» ESTRATTO ORIGINALE:
Introduzione
Questa settimana Sillabe parla di desideri. I desideri sono il motore di un sacco di belle cose, tra cui certa poesia, il sogno, il futuro, le relazioni umane. Sono altresì la scaturigine di cose brutte, tra cui le relazioni umane, il futuro, il sogno e certa poesia, ma il punto è che non se ne riesce a fare a meno, e quindi eccoci qui: a smontare e rimontare madrigali, a parlare di scelte mitologiche e di attrazione gravitazionale.
Al solito, ci sono tre sezioni: Scatola di montaggio, che contiene una spiegazione di come funziona una certa struttura (il sonetto, la ballata, eccetera) e qualche esempio a seguire, scritto per l’occasione. Le altre due sezioni sono Una prosa è una prosa è una prosa, che parla di miei vecchi lavori in prosa e Figure, che contiene un brevissimo componimento poetico (un haiku, un distico, una quartina) illustrato da me.

» DATI REGISTRATI:
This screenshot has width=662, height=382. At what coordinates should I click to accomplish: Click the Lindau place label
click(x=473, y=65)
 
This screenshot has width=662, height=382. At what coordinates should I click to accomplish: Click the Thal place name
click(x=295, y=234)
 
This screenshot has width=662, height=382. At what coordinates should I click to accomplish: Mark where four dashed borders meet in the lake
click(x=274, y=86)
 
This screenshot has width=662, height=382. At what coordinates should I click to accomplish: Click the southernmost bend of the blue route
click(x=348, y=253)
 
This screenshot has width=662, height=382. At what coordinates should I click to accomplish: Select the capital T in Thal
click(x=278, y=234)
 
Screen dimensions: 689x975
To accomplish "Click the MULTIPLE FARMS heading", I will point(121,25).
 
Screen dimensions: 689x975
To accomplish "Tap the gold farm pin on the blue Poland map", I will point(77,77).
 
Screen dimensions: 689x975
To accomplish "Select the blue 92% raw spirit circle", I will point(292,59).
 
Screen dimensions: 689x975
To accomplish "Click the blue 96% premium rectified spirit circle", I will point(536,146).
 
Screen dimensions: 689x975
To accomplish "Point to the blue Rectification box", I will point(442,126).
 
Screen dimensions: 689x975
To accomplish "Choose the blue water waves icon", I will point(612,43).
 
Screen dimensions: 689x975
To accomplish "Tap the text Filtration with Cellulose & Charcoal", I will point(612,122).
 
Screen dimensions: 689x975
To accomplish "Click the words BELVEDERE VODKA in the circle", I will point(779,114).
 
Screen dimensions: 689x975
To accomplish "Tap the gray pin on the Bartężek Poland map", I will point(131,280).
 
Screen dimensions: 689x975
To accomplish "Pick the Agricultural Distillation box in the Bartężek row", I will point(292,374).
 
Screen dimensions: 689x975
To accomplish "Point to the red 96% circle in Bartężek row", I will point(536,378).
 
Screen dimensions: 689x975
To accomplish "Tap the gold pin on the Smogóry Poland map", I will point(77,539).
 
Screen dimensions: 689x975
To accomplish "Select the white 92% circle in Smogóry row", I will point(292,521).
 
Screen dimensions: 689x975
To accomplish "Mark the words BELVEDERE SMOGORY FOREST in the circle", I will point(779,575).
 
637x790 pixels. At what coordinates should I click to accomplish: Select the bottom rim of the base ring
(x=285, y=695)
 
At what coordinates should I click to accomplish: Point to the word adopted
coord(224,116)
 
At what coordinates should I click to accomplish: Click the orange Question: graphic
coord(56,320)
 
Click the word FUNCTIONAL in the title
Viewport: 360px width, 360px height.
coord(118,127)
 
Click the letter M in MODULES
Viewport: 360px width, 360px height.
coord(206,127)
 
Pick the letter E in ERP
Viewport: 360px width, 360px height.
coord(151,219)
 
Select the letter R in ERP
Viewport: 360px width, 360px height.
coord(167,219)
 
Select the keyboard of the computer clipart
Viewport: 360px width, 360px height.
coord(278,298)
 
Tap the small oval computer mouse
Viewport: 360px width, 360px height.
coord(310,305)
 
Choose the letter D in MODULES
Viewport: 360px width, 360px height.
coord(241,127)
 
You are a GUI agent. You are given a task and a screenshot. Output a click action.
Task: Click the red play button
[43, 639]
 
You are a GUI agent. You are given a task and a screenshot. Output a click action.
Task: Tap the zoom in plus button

» REQUISITI DEL COMPITO: Trascrivi dall'introduzione il passo che va da "Introduzione" a "illustrato da me.".

» COMPITO SVOLTO:
Introduzione
Questa settimana Sillabe parla di desideri. I desideri sono il motore di un sacco di belle cose, tra cui certa poesia, il sogno, il futuro, le relazioni umane. Sono altresì la scaturigine di cose brutte, tra cui le relazioni umane, il futuro, il sogno e certa poesia, ma il punto è che non se ne riesce a fare a meno, e quindi eccoci qui: a smontare e rimontare madrigali, a parlare di scelte mitologiche e di attrazione gravitazionale.
Al solito, ci sono tre sezioni: Scatola di montaggio, che contiene una spiegazione di come funziona una certa struttura (il sonetto, la ballata, eccetera) e qualche esempio a seguire, scritto per l’occasione. Le altre due sezioni sono Una prosa è una prosa è una prosa, che parla di miei vecchi lavori in prosa e Figure, che contiene un brevissimo componimento poetico (un haiku, un distico, una quartina) illustrato da me.